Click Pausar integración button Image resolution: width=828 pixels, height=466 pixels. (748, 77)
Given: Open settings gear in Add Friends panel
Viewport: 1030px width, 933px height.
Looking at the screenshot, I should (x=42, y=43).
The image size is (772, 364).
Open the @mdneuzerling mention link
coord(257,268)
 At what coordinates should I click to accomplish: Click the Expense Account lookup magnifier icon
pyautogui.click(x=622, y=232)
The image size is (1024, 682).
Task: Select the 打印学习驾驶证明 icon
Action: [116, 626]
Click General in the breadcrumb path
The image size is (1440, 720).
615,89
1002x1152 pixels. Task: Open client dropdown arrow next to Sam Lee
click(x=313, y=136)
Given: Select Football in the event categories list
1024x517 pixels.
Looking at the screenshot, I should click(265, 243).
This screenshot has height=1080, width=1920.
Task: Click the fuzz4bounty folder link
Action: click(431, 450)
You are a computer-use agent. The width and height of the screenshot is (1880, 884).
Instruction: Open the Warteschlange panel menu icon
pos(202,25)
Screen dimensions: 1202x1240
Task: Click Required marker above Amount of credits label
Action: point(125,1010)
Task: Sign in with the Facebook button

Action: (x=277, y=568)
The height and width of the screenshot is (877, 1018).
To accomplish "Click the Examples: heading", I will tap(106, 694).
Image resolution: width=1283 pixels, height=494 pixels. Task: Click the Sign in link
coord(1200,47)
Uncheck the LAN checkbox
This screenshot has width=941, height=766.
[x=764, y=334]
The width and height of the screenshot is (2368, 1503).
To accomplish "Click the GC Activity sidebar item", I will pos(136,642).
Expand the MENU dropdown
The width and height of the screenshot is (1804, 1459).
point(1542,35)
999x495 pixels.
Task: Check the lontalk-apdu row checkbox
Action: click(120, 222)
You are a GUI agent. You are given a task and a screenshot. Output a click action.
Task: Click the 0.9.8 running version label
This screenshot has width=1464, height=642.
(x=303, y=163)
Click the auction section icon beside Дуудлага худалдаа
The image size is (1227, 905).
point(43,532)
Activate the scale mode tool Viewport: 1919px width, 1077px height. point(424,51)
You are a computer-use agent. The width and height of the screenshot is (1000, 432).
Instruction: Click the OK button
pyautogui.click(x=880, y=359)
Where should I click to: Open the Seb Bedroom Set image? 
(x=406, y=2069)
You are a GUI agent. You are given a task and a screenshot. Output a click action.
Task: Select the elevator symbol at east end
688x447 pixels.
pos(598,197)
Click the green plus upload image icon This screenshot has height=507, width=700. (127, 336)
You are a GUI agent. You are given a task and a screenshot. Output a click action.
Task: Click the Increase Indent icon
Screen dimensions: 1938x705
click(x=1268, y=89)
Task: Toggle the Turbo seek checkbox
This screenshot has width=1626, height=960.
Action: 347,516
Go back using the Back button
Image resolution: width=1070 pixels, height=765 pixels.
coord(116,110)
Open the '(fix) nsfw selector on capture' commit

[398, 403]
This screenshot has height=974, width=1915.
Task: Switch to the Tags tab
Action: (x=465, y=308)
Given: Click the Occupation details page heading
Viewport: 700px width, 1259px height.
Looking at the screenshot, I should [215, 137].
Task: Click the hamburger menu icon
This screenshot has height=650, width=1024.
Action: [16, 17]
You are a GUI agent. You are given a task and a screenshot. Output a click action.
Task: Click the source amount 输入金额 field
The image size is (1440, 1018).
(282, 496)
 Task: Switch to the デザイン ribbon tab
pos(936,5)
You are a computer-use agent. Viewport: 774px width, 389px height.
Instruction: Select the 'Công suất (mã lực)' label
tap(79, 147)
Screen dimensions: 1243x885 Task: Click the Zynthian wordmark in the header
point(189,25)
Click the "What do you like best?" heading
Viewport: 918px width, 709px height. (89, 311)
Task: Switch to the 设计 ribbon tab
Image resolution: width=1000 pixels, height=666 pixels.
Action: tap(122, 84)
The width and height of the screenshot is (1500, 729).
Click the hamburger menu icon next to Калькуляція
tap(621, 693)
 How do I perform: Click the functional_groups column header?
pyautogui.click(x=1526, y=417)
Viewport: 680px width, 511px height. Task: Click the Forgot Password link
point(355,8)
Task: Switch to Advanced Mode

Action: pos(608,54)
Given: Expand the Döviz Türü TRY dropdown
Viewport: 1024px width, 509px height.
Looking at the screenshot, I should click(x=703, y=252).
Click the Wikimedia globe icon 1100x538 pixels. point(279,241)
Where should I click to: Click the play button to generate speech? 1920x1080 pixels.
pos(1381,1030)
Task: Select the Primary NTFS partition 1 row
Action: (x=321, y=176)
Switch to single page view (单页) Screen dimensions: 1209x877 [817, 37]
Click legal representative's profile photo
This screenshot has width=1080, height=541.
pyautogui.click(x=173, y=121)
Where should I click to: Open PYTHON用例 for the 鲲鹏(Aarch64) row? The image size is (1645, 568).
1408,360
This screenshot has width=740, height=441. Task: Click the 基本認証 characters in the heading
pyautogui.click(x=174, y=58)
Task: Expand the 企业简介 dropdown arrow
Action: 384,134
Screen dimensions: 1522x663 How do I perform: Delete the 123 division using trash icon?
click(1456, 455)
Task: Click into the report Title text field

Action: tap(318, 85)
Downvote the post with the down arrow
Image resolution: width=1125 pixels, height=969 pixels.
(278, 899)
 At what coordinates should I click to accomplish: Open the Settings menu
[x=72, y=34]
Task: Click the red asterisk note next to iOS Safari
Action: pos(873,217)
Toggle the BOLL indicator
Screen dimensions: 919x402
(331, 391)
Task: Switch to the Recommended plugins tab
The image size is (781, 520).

***

- [What is being asked]:
Only this range is to be output: the line that contains "Task: Switch to the Recommended plugins tab" through the last line of the records above, both inclusive.

- [Answer box]:
Task: Switch to the Recommended plugins tab
The image size is (781, 520).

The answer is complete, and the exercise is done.